C’est dire que le sauvetage de Bruxelles était indispensable. Mais 200 milliards d’euros dont 81,4 milliards de subventions, le montant le plus élevé de l’Union Européenne, ne permettront que de gagner quelques mois si le pays ne se reforme pas.

La situation bancaire

Dans la situation précaire du monde bancaire, l’Italie peine à sortir de décennies de mauvais crédits. Avec une prévision de 11% sur l’ensemble du pays, beaucoup d’institutions financières sont menacées. Ce ne sont pas les grandes banques (Unicredit et San Paolo) qui sont le plus en danger mais bien les caisses d’épargne et les banques régionales qui, politisées, ont été moins disciplinées dans l’octroi de crédit. Par exemple dans le secteur de la construction, 23% des prêts octroyés sont considérés comme des prêts bancaires non productifs.[4]

Si l’Italie n’a pas été friande de garanties publics a son secteur bancaire, elle a cependant reussi a enfreindre la reglementation Europeenne pour s’assurerv le contrôle d’une banque « politique » Monte dei Paschi di Siena.

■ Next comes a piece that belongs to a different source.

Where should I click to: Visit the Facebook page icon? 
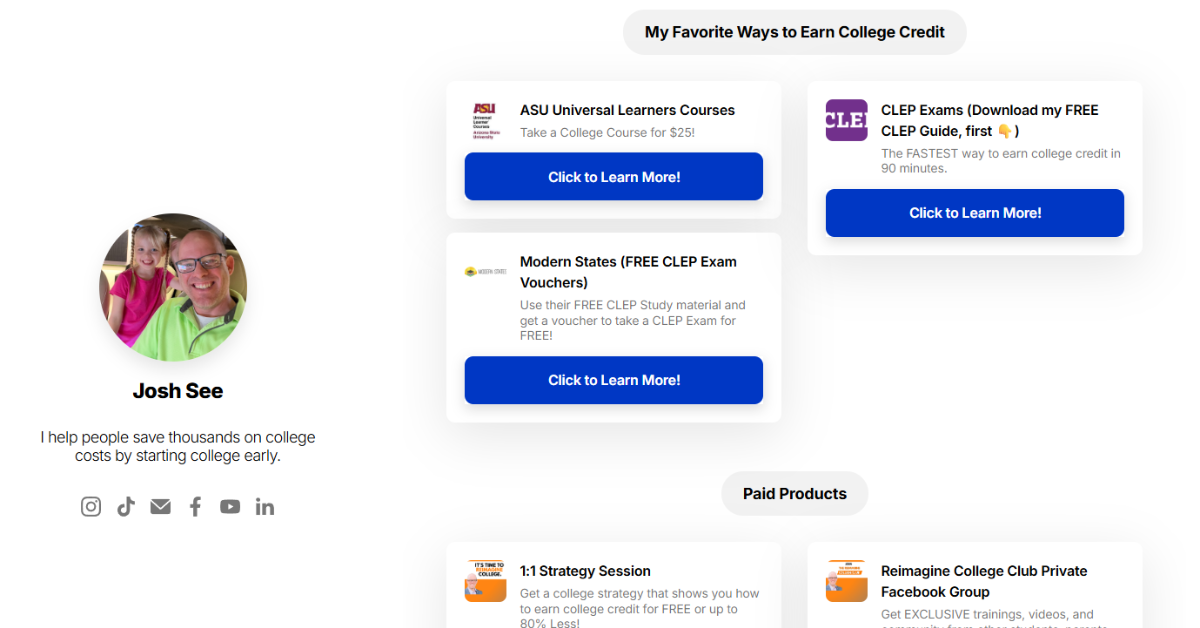click(x=195, y=507)
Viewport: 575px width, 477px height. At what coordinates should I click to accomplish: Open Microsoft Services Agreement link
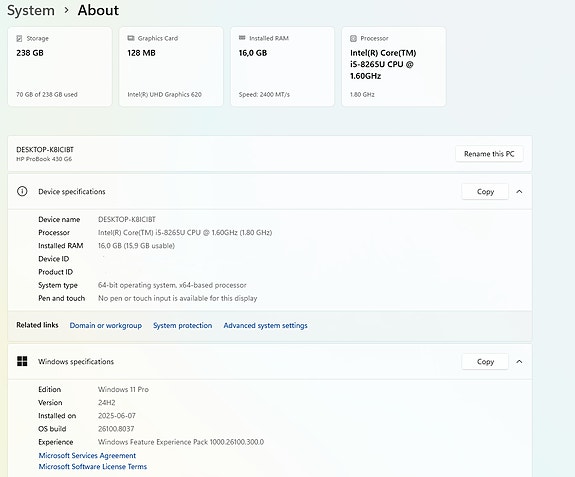coord(87,455)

Comme tous les Etats-Membres, l’Italie devra présenter son plan de relance a la majorité qualifiée des Vingt-Sept membres (55% des pays et 65% de la population).[5] L’obtention de subventions par l’Italie est donc soumise à une série de réformes en matière de pensions, de justice, de soins de santé et d’éducation. Le plan doit également intégrer des mesures liées à la transition verte et au numérique.

Subitement, pour la droite, la souveraineté de l’Italie a été la victime du coronavirus en étant contrainte d’accepter les conditions pour l’obtention des fonds. Qui plus est les subventions ne seront payées que si le plan de réformes est approuvé. Les Etats-Membres devront présenter leur plan de relance à la majorité des vingt-sept membres.

Les prêts ne sont pas conditionnels. Mais ils s’ajoutent à l’endettement ou refinancement des dettes existantes. Le gouvernement Conte s’est battu pour éviter ces réformes. C’est là que l’opposition des quatre frugaux a joué un rôle essentiel. L’enthousiasme de la nuit des annonces passe, c’est à une action difficile que se prépare le gouvernement italien. Tiendra-t-il ?

Ce fonds de relance n’est pas parfait, mais c’est la première étape vers une initiative plus large qui s’inscrit dans les projets d’union fiscale et de marches des capitaux. Il est triste de voir qu’il est fallu une crise sanitaire de cette envergure pour pousser les pays à agir dans cette direction, mais il serait encore plus triste de voir cette initiative mise à mal par des pays peu vigilants comme l’Italie ou l’Espagne.